# kann mir jemand erklären wies geht. foto retro/popart stil



## laralaura84 (25. November 2009)

hi.

ich probier schon seit wochen rum sowas hinzubekommen: 
http://pressemitteilung.ws/files/retro_style.jpg

möchte ein foto so erstellen und dann möcht ichs eben gern auf leinwand übertragen..



aaber ich schaffs einfach nicht vernünftig.

kann mir bitte bitte biiiitte jemand helfen! bitte


----------



## skifan (25. November 2009)

Hallo,

geh mal zu youtube und suche nach Andy Warhol Effekt,..findest du genug Beispiele

Gruß HaJö


----------



## Sneer (25. November 2009)

Auf Bild/Einstellungen/Tontrennung (engl. Posterize) klicken, den Wert auf 2 setzen und fertig.


----------



## laralaura84 (25. November 2009)

das ist aber nicht andy warhol stil ?!

das mit dem Posterize hab ich probiert.  sieht net annähernd so aus wie meine beispiele?!


----------



## smileyml (25. November 2009)

Meines Erachtens ist gerade, wenn man die vielen Striche der Details betrachtet da nicht einfach mit ein, zwei Klicks ein annähernd gleichwertiges Ergebnis lieferbar.
Die Idee von Sneer, scheint mir gut als Hintergrund auf dem man dann händisch die ganzen Details zeichnet. Eventuell kann man mit etwaigen Vektorisierungsalgorythmen aus AI o.a. ein wenig was in die Richtung erreichen. Aber ein Meisterwerk wird es sicher auch mit solchen Automatismen nicht.

laralaura84 bitte ich trotz Gastzugang ein wenig auf Groß- und Kleinschreibung zu achten. Egal ob du immer so schreibst und auch egal wie es andere Foren machen -wir haben uns aufgrund der besseren Verständlichkeit von Fragen und Antworten und aus Gründen des Anstandes und des ordentlichen Umganges dazu entschlossen.

Datensätze
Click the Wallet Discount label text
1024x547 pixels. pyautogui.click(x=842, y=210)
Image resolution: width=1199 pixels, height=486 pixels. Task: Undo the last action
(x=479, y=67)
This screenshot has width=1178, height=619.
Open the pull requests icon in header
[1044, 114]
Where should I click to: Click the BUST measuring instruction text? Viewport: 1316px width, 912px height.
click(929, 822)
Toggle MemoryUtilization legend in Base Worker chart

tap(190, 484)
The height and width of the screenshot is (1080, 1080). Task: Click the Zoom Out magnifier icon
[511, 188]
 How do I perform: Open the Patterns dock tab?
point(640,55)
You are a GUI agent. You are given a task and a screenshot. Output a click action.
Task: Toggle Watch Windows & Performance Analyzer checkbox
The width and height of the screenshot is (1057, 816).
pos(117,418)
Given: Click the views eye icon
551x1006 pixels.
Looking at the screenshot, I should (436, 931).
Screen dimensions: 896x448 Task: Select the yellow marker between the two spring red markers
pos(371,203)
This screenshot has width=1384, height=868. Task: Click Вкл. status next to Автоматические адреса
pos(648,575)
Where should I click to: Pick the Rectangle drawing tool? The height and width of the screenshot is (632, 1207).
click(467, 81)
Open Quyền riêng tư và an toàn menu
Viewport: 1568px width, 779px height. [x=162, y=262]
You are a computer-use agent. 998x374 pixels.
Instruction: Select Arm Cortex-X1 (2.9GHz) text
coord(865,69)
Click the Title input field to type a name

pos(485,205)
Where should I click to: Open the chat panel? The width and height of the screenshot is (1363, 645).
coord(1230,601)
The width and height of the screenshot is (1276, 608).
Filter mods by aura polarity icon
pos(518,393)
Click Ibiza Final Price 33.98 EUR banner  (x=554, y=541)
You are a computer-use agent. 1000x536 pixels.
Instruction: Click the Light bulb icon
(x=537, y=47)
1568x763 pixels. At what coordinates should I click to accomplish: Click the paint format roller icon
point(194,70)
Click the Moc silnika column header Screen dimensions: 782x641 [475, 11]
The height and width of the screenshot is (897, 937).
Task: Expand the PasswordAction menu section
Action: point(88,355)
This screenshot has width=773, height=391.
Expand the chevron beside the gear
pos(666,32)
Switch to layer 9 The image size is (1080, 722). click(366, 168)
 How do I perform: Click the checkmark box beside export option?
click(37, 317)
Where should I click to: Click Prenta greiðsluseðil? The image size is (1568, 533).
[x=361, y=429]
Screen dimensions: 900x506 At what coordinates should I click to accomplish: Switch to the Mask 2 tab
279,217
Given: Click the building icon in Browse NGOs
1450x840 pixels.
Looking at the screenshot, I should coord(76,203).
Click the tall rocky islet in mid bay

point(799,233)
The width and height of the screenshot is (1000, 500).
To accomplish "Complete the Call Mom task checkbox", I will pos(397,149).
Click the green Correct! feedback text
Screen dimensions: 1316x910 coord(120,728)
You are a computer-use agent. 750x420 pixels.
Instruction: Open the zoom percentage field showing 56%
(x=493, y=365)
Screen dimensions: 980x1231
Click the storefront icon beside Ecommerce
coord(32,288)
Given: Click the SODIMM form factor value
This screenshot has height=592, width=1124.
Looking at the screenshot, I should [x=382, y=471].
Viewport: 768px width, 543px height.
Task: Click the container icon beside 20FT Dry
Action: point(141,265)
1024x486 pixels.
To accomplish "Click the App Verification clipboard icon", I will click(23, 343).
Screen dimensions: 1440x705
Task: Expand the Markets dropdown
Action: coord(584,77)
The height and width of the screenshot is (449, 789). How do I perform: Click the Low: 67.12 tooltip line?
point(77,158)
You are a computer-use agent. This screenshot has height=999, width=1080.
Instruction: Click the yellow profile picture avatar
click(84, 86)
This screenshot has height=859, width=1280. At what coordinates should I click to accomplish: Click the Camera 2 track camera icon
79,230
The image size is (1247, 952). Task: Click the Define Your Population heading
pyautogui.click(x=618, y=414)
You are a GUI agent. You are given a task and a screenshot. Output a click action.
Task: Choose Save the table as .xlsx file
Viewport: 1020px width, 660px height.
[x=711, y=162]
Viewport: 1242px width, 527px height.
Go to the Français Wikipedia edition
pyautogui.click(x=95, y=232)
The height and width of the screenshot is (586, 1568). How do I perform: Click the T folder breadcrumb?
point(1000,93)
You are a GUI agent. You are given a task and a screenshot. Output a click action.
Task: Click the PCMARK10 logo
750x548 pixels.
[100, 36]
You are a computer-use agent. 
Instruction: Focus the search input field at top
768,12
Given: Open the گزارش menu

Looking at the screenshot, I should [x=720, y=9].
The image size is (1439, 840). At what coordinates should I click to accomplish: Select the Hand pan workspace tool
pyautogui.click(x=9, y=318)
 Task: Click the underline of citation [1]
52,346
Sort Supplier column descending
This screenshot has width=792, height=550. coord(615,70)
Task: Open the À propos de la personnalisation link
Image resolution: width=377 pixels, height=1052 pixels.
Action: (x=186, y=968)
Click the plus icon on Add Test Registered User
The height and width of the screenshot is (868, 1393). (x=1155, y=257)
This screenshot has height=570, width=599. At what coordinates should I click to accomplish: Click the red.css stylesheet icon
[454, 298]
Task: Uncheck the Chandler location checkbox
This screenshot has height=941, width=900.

Aufgabe
Schreibe aus dem Forenthread zum Popart-Fotostil den Abschnitt von „Auf Bild/Einstellungen/Tontrennung (engl.“ bis „wie meine beispiele?!“ wortgetreu ab. Die Datensätze stammen aus einer anderen Quelle.

Erwartete Antwort
Auf Bild/Einstellungen/Tontrennung (engl. Posterize) klicken, den Wert auf 2 setzen und fertig.


----------



## laralaura84 (25. November 2009)

das ist aber nicht andy warhol stil ?!

das mit dem Posterize hab ich probiert.  sieht net annähernd so aus wie meine beispiele?!